E-commerce could revolutionize oil industry

The new business-to-business (B2B) wave of computerized electronic-commerce technology is probably generating equal amounts of "buzz and biz," but there is still substantial beef behind the hyperbole, said a panel of energy experts at a recent 2-day industry conference in Houston.
April 24, 2000
3 min read

The new business-to-business (B2B) wave of computerized electronic-commerce technology is probably generating equal amounts of "buzz and biz," but there is still substantial beef behind the hyperbole, said a panel of energy experts at a recent 2-day industry conference in Houston.

Some vendors view e-commerce as the 21st Century version of the partnership and alliance programs that producers previously used to push down prices of goods and services, said Neal McAtee, an industry analyst with Morgan Keegan Co.

Some in the oil field service segment will remain skeptical unless convinced that electronic B2B marketing can benefit them, too, he told industry representatives at the meeting, sponsored by Landmark Graphics Corp.

But in time, energy e-commerce may prove a key step in the eventual evolution of "E-fields," said Wolfgang Schollnberger, vice-president of reservoir technology at BP Amoco PLC. He envisions future oil and gas fields developed through "smart" wells, with downhole electronics that not only measure and react to geological conditions but also adjust to business situations through online connections to commodity markets.

The internet also may prove valuable in overcoming what Matthew R. Simmons, president of Simmons & Co.
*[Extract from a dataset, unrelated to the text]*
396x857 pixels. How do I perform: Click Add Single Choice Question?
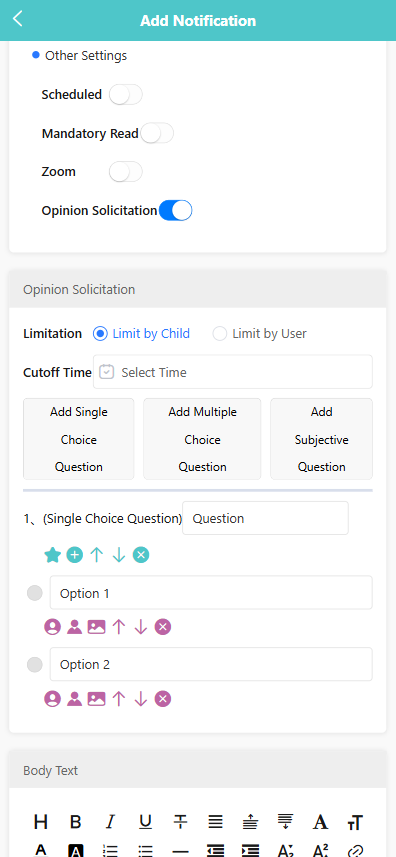(79, 439)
International, sees as the biggest problem facing the industry: its loss of skilled workers around the world. The industry can stretch its skilled workforce through a global internet network that allows experts in various areas to share their knowledge. Companies can even go outside the industry by posting programs or problems on the internet and soliciting input.

Energy companies could assign work to such outside consultants "on a task basis," said Harry Quarls, senior vice-president of global energy operations at Booz Allen & Hamilton Inc.

The personnel benefits could far surpass any advantages that the industry could achieve from online procurement, Simmons said.

Certainly, e-commerce will increase competition by lowering entry barriers to small entrepreneurs, the panel of experts agreed. But that also presents the problem of identifying the parties with whom one is dealing over the internet, to determine whether buyers or sellers are qualified to follow through as promised.

Meanwhile, there are other obstacles that B2B marketing systems must overcome.

"There is no such thing as a standard well," Simmons said. While internet shopping may suffice for minor rope, dope, and soap items, he said, many industry officials "will never be comfortable not having a human component at some point" in the purchase of major equipment items.

And on top of all that, panelists said, is the real possibility of the emergence of some yet-unknown factors that could disrupt present perceptions of the energy industry's future.

One such disruption may be the extra demand for electricity to operate the escalating number of computers used by energy and other industries, in a world that may already be hard-pressed to build-and fuel-enough new power generators to meet current energy projections. "If the gas industry can't meet that extra demand for fuel, that could limit the use of the internet," Simmons said.